Items |

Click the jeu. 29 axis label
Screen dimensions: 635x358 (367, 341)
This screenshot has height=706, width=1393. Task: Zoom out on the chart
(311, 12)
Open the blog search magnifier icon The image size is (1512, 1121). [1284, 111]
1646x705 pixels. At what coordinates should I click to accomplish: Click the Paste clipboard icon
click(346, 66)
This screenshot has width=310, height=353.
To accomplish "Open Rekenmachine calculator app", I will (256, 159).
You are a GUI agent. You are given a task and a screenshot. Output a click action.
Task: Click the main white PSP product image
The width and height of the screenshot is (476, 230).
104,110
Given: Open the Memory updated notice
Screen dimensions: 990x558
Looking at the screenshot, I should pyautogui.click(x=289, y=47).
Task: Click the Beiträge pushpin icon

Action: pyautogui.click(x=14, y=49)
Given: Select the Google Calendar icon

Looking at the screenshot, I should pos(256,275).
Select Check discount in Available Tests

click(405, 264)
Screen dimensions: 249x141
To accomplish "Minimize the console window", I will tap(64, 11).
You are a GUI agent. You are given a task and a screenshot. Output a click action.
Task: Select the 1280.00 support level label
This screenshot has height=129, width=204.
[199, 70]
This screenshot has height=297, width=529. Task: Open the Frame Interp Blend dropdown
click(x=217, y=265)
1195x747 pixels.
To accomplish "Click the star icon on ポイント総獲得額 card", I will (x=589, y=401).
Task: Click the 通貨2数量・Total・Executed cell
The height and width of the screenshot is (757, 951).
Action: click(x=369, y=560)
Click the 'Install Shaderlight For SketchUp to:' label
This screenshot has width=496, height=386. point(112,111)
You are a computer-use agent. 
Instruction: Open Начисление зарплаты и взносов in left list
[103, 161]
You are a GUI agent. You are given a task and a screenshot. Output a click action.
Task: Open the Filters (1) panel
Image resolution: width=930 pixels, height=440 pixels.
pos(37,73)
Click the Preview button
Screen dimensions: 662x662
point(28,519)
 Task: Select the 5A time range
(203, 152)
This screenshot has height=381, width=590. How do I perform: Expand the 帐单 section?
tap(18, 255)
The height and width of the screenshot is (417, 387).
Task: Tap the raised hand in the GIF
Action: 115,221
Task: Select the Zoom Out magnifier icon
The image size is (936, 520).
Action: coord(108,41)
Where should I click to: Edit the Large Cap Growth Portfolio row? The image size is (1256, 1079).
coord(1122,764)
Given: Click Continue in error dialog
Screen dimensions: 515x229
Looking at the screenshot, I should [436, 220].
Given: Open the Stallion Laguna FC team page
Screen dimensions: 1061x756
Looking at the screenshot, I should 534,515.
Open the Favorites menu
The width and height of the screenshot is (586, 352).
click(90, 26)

Directions |
Could you quote all of the records above word for word, with each line unchanged?

Result of this task |
Click the jeu. 29 axis label
Screen dimensions: 635x358 (367, 341)
This screenshot has height=706, width=1393. Task: Zoom out on the chart
(311, 12)
Open the blog search magnifier icon The image size is (1512, 1121). [1284, 111]
1646x705 pixels. At what coordinates should I click to accomplish: Click the Paste clipboard icon
click(346, 66)
This screenshot has width=310, height=353.
To accomplish "Open Rekenmachine calculator app", I will (256, 159).
You are a GUI agent. You are given a task and a screenshot. Output a click action.
Task: Click the main white PSP product image
The width and height of the screenshot is (476, 230).
104,110
Given: Open the Memory updated notice
Screen dimensions: 990x558
Looking at the screenshot, I should pyautogui.click(x=289, y=47).
Task: Click the Beiträge pushpin icon

Action: pyautogui.click(x=14, y=49)
Given: Select the Google Calendar icon

Looking at the screenshot, I should pos(256,275).
Select Check discount in Available Tests

click(405, 264)
Screen dimensions: 249x141
To accomplish "Minimize the console window", I will tap(64, 11).
You are a GUI agent. You are given a task and a screenshot. Output a click action.
Task: Select the 1280.00 support level label
This screenshot has height=129, width=204.
[199, 70]
This screenshot has height=297, width=529. Task: Open the Frame Interp Blend dropdown
click(x=217, y=265)
1195x747 pixels.
To accomplish "Click the star icon on ポイント総獲得額 card", I will (x=589, y=401).
Task: Click the 通貨2数量・Total・Executed cell
The height and width of the screenshot is (757, 951).
Action: click(x=369, y=560)
Click the 'Install Shaderlight For SketchUp to:' label
This screenshot has width=496, height=386. point(112,111)
You are a computer-use agent. 
Instruction: Open Начисление зарплаты и взносов in left list
[103, 161]
You are a GUI agent. You are given a task and a screenshot. Output a click action.
Task: Open the Filters (1) panel
Image resolution: width=930 pixels, height=440 pixels.
pos(37,73)
Click the Preview button
Screen dimensions: 662x662
point(28,519)
 Task: Select the 5A time range
(203, 152)
This screenshot has height=381, width=590. How do I perform: Expand the 帐单 section?
tap(18, 255)
The height and width of the screenshot is (417, 387).
Task: Tap the raised hand in the GIF
Action: 115,221
Task: Select the Zoom Out magnifier icon
The image size is (936, 520).
Action: coord(108,41)
Where should I click to: Edit the Large Cap Growth Portfolio row? The image size is (1256, 1079).
coord(1122,764)
Given: Click Continue in error dialog
Screen dimensions: 515x229
Looking at the screenshot, I should [436, 220].
Given: Open the Stallion Laguna FC team page
Screen dimensions: 1061x756
Looking at the screenshot, I should 534,515.
Open the Favorites menu
The width and height of the screenshot is (586, 352).
click(90, 26)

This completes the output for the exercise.